INPUT ROWS

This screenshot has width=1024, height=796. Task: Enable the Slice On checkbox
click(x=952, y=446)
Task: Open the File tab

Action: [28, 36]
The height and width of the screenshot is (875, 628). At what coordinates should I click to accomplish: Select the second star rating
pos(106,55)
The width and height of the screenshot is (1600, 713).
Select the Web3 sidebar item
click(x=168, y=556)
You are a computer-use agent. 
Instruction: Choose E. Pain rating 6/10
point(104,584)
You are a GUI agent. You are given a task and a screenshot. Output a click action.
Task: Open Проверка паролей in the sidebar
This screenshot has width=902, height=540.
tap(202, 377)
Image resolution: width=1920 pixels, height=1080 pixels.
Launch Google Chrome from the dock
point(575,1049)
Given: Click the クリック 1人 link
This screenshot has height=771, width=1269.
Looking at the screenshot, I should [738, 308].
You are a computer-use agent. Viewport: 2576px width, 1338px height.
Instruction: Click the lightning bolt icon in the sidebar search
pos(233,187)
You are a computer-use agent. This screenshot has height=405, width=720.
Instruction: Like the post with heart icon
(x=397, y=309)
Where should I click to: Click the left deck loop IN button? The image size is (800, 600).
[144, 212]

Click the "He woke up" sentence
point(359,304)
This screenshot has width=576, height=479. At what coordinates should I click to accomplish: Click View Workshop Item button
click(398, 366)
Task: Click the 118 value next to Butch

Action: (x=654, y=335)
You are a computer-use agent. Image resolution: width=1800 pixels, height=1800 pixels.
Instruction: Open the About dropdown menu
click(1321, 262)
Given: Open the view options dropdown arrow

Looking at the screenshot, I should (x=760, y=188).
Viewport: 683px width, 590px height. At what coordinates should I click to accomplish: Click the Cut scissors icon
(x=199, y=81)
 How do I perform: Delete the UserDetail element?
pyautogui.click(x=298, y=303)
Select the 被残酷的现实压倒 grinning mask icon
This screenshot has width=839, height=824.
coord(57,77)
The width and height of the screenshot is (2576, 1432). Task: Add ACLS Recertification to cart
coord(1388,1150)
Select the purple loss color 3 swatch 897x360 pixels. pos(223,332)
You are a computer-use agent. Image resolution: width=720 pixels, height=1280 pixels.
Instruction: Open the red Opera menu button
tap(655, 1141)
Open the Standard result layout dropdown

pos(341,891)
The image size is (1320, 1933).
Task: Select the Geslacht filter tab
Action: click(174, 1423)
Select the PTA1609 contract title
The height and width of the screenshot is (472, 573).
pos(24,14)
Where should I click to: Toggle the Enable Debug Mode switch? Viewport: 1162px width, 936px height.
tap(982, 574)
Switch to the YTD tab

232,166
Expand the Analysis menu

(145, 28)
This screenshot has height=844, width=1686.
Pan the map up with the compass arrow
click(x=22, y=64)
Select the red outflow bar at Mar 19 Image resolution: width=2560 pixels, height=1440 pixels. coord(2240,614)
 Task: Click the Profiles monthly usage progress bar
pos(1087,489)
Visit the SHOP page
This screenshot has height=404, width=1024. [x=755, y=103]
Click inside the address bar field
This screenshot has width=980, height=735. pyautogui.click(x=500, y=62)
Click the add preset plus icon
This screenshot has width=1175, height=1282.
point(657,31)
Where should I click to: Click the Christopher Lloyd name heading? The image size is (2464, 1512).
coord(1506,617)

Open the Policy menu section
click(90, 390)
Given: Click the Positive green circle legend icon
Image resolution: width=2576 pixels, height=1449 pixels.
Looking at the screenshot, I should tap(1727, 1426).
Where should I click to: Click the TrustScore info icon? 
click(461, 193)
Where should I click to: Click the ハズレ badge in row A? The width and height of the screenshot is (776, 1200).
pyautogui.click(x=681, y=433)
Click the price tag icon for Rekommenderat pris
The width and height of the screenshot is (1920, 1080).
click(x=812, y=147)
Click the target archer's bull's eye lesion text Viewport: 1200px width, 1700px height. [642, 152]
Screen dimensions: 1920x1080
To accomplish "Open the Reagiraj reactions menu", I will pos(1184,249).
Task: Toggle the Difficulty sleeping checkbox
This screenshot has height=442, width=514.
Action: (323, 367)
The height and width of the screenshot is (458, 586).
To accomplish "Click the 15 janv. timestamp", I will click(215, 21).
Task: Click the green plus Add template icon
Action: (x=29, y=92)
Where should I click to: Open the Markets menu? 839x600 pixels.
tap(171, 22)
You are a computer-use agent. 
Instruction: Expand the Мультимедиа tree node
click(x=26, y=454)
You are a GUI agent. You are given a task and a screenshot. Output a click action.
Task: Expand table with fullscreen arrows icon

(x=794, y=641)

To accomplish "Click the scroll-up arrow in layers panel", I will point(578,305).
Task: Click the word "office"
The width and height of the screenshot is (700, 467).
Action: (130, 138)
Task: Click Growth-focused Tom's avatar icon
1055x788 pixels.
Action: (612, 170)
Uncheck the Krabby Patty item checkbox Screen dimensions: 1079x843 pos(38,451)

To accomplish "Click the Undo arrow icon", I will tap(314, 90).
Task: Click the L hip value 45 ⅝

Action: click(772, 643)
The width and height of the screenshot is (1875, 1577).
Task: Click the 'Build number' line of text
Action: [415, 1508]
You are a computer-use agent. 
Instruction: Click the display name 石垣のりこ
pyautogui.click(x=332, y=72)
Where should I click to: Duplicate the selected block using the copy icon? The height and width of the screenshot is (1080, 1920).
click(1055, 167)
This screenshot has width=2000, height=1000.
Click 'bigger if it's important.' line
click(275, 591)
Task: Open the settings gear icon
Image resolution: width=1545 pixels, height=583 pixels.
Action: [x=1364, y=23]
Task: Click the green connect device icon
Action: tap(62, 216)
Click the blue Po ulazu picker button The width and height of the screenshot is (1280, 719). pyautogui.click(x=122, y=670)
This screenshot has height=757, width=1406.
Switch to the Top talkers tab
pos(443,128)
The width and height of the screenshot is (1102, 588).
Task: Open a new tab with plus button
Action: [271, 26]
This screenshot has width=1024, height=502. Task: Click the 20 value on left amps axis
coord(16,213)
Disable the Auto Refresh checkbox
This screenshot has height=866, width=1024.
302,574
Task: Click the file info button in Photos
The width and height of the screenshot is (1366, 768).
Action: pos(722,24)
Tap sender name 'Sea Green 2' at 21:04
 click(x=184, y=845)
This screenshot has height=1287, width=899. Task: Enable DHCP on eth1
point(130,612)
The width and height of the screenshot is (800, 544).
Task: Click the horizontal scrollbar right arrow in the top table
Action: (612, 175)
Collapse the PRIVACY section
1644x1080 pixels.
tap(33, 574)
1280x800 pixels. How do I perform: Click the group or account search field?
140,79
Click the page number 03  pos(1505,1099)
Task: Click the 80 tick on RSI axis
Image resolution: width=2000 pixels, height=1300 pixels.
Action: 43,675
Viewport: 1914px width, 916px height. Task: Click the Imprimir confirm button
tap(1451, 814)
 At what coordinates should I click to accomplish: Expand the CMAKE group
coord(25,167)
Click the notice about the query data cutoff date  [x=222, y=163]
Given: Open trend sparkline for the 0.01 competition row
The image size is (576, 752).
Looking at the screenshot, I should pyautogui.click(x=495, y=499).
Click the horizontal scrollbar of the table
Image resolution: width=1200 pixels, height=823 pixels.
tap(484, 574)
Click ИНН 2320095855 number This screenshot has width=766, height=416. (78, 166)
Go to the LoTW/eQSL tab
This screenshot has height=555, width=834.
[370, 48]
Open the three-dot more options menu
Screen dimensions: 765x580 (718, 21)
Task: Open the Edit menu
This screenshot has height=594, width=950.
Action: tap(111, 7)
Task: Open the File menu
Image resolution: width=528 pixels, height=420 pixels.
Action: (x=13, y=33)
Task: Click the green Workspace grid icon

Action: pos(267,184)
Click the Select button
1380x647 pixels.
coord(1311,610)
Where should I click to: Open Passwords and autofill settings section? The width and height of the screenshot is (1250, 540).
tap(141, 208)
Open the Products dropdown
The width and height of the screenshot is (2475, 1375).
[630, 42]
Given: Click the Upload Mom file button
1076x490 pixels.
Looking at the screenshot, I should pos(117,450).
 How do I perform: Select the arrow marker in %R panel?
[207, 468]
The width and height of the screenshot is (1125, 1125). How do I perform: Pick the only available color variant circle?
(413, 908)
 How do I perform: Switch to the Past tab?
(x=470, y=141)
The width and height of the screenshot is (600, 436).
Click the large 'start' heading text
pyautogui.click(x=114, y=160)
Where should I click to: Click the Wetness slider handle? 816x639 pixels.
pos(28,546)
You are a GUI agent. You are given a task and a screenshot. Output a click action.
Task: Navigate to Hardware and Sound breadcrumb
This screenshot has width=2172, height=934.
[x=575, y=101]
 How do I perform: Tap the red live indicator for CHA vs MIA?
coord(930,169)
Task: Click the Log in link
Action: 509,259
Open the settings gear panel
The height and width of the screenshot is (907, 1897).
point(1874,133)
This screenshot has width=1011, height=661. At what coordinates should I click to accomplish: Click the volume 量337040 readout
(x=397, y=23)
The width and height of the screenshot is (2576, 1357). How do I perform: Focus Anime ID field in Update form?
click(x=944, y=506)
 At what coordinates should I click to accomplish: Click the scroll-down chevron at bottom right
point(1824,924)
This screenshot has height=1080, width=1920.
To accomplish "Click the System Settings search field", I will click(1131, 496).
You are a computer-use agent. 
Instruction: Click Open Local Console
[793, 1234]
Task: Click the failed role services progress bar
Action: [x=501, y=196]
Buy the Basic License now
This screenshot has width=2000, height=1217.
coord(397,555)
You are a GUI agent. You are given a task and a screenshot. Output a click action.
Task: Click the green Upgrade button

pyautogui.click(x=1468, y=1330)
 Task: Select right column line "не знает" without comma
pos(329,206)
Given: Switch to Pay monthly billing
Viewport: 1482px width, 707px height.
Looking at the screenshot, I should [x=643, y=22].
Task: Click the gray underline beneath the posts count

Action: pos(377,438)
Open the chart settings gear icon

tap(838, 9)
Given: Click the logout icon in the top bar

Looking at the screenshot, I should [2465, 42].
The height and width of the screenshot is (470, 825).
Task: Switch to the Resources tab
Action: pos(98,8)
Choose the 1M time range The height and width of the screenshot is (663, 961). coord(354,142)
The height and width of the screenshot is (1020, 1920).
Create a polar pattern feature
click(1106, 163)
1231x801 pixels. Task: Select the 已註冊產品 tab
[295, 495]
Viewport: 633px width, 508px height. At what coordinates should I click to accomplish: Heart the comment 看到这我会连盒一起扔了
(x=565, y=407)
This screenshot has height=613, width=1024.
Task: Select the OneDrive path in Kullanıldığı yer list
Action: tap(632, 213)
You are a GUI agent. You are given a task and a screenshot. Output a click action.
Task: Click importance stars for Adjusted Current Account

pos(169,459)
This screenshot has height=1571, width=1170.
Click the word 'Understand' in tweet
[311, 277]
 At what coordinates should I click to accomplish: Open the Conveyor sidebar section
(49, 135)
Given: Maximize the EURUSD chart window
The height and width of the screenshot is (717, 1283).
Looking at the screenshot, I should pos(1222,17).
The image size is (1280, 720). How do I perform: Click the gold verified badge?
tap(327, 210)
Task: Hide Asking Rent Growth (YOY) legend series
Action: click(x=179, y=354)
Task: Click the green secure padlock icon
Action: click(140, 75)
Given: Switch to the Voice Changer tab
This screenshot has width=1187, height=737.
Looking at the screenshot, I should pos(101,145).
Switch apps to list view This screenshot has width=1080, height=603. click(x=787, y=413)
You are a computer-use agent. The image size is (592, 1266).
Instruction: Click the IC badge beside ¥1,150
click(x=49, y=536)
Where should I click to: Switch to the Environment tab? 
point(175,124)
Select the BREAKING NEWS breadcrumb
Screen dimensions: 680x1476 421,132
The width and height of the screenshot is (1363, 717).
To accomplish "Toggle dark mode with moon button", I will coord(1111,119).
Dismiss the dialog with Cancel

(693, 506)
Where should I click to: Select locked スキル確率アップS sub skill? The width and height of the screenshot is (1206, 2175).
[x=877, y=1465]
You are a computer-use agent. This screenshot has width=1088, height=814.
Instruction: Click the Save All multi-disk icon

STATED EXERCISE
Starting with the line with "The height and width of the screenshot is (875, 628)." and going on through the line with "Looking at the screenshot, I should (x=760, y=188).", render the records above as a Markdown table. Use the columns Row, holding a running number, and Record line, holding the line itself, and leave out blank lines.

OUTPUT OF THE TASK
| Row | Record line |
|---|---|
| 1 | The height and width of the screenshot is (875, 628). At what coordinates should I click to accomplish: Select the second star rating |
| 2 | pos(106,55) |
| 3 | The width and height of the screenshot is (1600, 713). |
| 4 | Select the Web3 sidebar item |
| 5 | click(x=168, y=556) |
| 6 | You are a computer-use agent.  |
| 7 | Instruction: Choose E. Pain rating 6/10 |
| 8 | point(104,584) |
| 9 | You are a GUI agent. You are given a task and a screenshot. Output a click action. |
| 10 | Task: Open Проверка паролей in the sidebar |
| 11 | This screenshot has width=902, height=540. |
| 12 | tap(202, 377) |
| 13 | Image resolution: width=1920 pixels, height=1080 pixels. |
| 14 | Launch Google Chrome from the dock |
| 15 | point(575,1049) |
| 16 | Given: Click the クリック 1人 link |
| 17 | This screenshot has height=771, width=1269. |
| 18 | Looking at the screenshot, I should [738, 308]. |
| 19 | You are a computer-use agent. Viewport: 2576px width, 1338px height. |
| 20 | Instruction: Click the lightning bolt icon in the sidebar search |
| 21 | pos(233,187) |
| 22 | You are a computer-use agent. This screenshot has height=405, width=720. |
| 23 | Instruction: Like the post with heart icon |
| 24 | (x=397, y=309) |
| 25 | Where should I click to: Click the left deck loop IN button? The image size is (800, 600). |
| 26 | [144, 212] |
| 27 | Click the "He woke up" sentence |
| 28 | point(359,304) |
| 29 | This screenshot has width=576, height=479. At what coordinates should I click to accomplish: Click View Workshop Item button |
| 30 | click(398, 366) |
| 31 | Task: Click the 118 value next to Butch |
| 32 | Action: (x=654, y=335) |
| 33 | You are a computer-use agent. Image resolution: width=1800 pixels, height=1800 pixels. |
| 34 | Instruction: Open the About dropdown menu |
| 35 | click(1321, 262) |
| 36 | Given: Open the view options dropdown arrow |
| 37 | Looking at the screenshot, I should (x=760, y=188). |